Lorraine Gilbert : De la survivance urbaine
Accompagnez Lorraine Gilbert à la recherche de signes de vie dans l’environnement peu attrayant des plaines LeBreton.
La galerie Karsh-Masson abrite ces jours-ci l’exposition LeBreton Flats: Flora and Fauna, regroupant des images de l’artiste Lorraine Gilbert. Récipiendaire du prestigieux prix Karsh, remis par la Ville d’Ottawa à une oeuvre photographique exceptionnelle, elle marie sa fascination pour la photographie, la numérisation, la botanique et l’environnement. Telle une anthropologue, elle est attirée par les artefacts de l’activité humaine.

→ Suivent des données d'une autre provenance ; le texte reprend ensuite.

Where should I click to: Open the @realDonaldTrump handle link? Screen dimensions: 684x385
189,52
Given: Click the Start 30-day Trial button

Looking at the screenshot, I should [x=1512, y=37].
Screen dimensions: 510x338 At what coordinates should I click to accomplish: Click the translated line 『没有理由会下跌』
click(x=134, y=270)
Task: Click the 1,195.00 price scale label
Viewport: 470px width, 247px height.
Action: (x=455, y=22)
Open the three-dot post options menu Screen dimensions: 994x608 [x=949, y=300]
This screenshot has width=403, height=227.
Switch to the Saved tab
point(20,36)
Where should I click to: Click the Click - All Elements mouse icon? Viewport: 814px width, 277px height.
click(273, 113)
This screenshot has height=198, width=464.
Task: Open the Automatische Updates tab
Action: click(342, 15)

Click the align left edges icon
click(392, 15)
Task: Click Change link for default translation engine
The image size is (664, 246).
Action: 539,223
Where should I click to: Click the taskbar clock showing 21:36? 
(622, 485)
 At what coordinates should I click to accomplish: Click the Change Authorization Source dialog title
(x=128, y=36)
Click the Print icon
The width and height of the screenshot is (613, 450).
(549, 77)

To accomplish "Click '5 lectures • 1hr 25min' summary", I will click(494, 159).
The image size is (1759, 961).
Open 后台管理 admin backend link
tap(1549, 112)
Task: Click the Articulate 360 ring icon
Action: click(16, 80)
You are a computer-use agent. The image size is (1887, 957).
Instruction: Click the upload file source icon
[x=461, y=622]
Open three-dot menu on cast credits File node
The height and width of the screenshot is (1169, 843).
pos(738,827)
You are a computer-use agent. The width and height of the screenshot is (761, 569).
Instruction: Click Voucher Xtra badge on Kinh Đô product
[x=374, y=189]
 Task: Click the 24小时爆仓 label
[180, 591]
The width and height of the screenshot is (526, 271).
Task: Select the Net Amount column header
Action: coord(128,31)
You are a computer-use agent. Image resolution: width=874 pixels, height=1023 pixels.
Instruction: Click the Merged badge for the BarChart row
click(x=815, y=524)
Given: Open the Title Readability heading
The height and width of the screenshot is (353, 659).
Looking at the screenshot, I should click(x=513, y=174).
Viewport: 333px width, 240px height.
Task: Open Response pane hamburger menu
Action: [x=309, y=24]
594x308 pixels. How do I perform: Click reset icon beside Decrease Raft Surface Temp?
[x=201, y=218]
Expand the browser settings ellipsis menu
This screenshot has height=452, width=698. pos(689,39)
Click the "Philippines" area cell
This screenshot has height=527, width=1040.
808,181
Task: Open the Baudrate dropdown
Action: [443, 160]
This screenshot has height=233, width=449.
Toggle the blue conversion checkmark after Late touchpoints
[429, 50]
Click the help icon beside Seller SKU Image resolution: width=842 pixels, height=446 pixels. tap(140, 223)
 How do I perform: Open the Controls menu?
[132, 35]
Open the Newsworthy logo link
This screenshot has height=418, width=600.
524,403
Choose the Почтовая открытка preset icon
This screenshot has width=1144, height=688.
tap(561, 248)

Quiconque habite la région connaît les plaines LeBreton, situées près du nouveau Musée canadien de la guerre. Le site n’est pas banal puisqu’il fait partie de l’histoire du territoire. Plus de 2000 résidences en bois des employés et patrons des scieries y ont été détruites par le grand feu de 1900, qui a brûlé plus de la moitié de Hull et une grande partie d’Ottawa-Ouest. Les employés ont ensuite reconstruit leurs habitations, mais tout le quartier a été exproprié dans les années 60. Résultat: les plaines sont abandonnées depuis plus de 40 ans, le sol, hautement contaminé par les industries et par l’utilisation subséquente du terrain comme dépôt de neiges usées par la Ville d’Ottawa. Des plans de réaménagement sont en cours, avec condos, musée, centres commerciaux, etc.
Que reste-t-il des plaines LeBreton? Lorraine Gilbert arpente le terrain depuis de nombreuses années et documente son utilisation. Tantôt séduite par la beauté des plants sauvages trouvant refuge dans cet inhospitalier terreau, tantôt intriguée par les objets abandonnés par les passants, elle amasse les souvenirs: "Avec la photo, je capte tout ce que je veux. Ce moment est parti pour toujours", raconte l’artiste.
La première série de photos exposées s’intitule Fieldworks, LeBreton Flats, 2006. Une image de très grand format capte l’attention: sagement alignés, les nombreux plants sont délicatement disposés en une composition soignée. Les "mauvaises herbes" prennent toute la place qui leur revient: numérisées et ensuite agrandies pour révéler les moindres détails, les herbes et fleurs rayonnent. Que regarde-t-on? Les images d’une parfaite netteté et au fond d’un blanc immaculé semblent tout droit sorties d’une salle d’opération froide et aseptisée. Ces plantes offrent leur dernier souffle à notre regard indiscret.
Photographie murale de Lorraine Gilbert, 50 x 160 po, impression laser sur papier chromogène, laminé. |
La seconde série, Les Messagers, plaines LeBreton, 2006, répertorie les objets et détritus laissés par les adeptes du graffiti ayant déniché des structures d’aqueducs et des murets pour s’exprimer. Révélant les activités qui s’y sont déroulées et commentant également les causes sociales qui ont mené ces personnes à souiller les lieux qu’ils fréquentent avec les nombreuses cannettes et déchets, Lorraine Gilbert interroge les valeurs de notre société qui abandonne nature et jeunesse. Les images de cette série forment une randonnée en miniature: en effet, le terrain est photographié de très près et les nombreux clichés sont ensuite numériquement assemblés pour former une composition très définie d’un espace restreint, composé d’objets jonchant le sol. De la bouteille de bière au coupe-vent aux teintes pastel ayant fort probablement appartenu à une jeune fille, l’on se prend à imaginer un scénario: qui sont ces graffiteurs, que faisaient-ils là, pourquoi élire domicile dans un endroit si répugnant?